→ **EXERCISE PROMPT**:
Look through the lines below and extract each one that contains "This".

::::::::

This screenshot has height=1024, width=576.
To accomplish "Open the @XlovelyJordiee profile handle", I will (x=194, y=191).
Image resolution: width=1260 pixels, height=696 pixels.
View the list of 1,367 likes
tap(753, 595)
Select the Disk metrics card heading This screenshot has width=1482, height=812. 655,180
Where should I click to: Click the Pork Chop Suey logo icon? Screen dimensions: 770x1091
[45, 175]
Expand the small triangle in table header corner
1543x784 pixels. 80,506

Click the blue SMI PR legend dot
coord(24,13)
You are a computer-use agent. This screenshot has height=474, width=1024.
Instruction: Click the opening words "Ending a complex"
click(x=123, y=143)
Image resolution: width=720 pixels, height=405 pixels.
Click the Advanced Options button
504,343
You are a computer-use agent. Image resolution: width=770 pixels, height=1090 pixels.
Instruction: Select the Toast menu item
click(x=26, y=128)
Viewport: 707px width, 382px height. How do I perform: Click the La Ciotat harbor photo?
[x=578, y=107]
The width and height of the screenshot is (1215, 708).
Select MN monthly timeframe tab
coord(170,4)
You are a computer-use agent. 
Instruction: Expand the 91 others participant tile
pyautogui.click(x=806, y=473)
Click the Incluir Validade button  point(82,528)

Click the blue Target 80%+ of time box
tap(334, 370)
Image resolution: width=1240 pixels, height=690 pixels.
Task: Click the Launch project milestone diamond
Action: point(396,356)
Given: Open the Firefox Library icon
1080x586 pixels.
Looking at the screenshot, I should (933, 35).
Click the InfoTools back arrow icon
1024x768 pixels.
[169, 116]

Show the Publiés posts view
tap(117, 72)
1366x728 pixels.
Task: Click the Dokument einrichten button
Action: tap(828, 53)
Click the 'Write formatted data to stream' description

::::::::

→ **RESPONSE TO THE TASK**:
This screenshot has height=1024, width=576.
Select the Disk metrics card heading This screenshot has width=1482, height=812. 655,180
You are a computer-use agent. This screenshot has height=474, width=1024.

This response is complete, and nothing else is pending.